This article describes a 17-level switched-capacitor-based eight-times-boosting gain inverter. The inverter is made up of a DC power source, thirteen switches, three diodes, and three capacitors. The inverter produces seventeen steps during each cycle and crosses the zero line two times in one complete cycle. The proposed inverter has its polarity change mechanism; it is not necessary to use an H-bridge. Three self-balancing capacitors make up this construction. The capacitors automatically balance voltage by connecting in series/parallel to the input voltage source.
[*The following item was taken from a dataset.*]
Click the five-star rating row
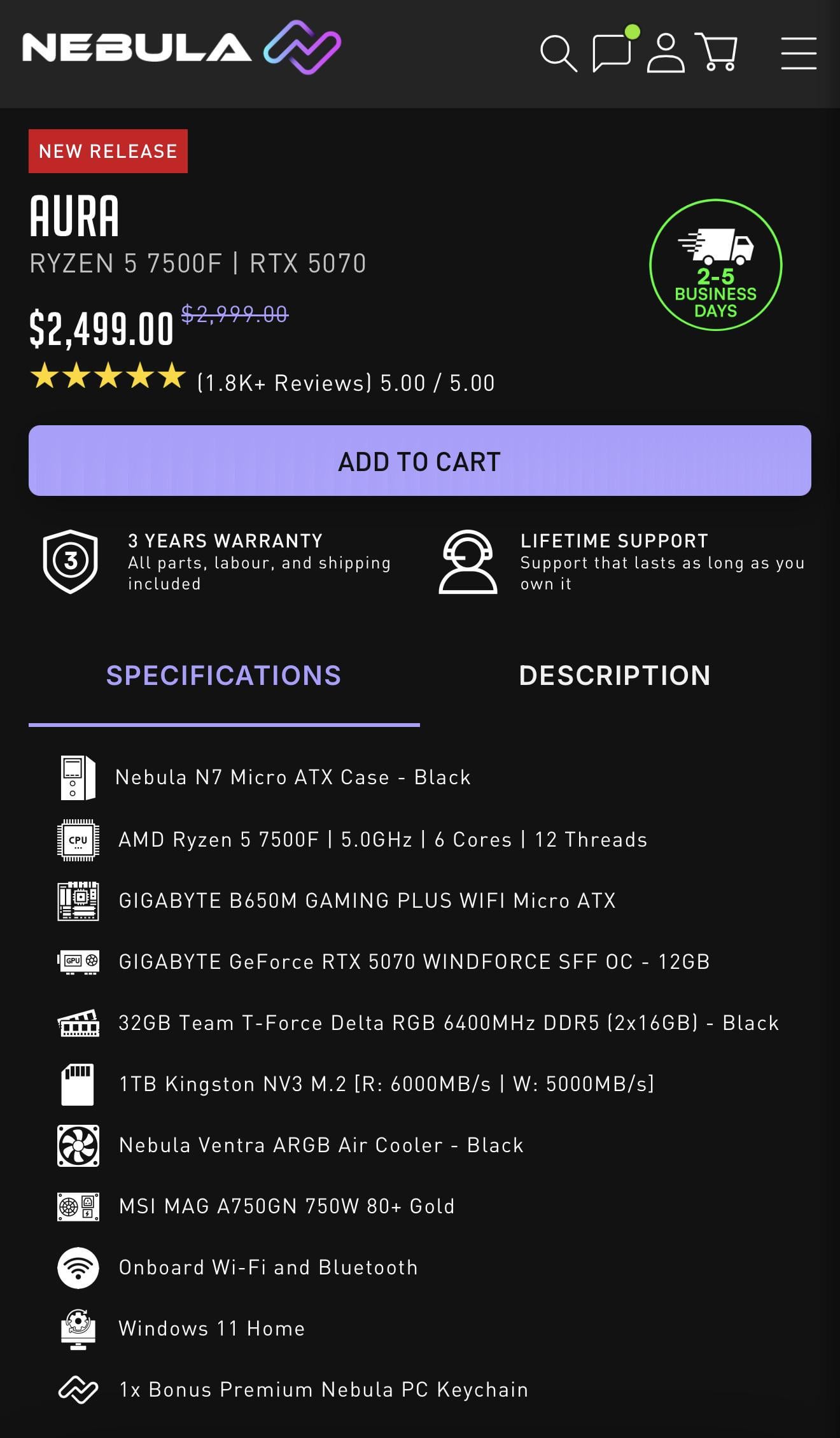The height and width of the screenshot is (1438, 840). (108, 376)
Logic gates can generate gate pulses with the phase disposition pulse-width modulation technique, which helps to preserve capacitor voltage balance at the same time. The proposed structure was compared to recent papers, analyzing factors including voltage gain, DC sources, semiconductor devices, cost function, and TSV. The proposed configuration offers cost effectiveness and fewer semiconductor devices for providing a 17-level output with sufficient voltage gain. Also, to reduce the capacitor inrush current, soft charging is used. Additionally, the proposed structure’s power losses were examined, confirming its efficiency. Finally, an experimental prototype was tested to analyze and validate the suggested structure’s performance under various situations. Results show the proposed structure performs well under steady and dynamic situations.

Suggested Citation

  • Ankita Choudhary & Ashutosh Kumar Singh & Rajib Kumar Mandal & Akshay Kumar Saha, 2024. "Switched Capacitor Inverter with Reduced Inrush Current and High Boosting Gain," Energies, MDPI, vol. 17(13), pages 1-21, June.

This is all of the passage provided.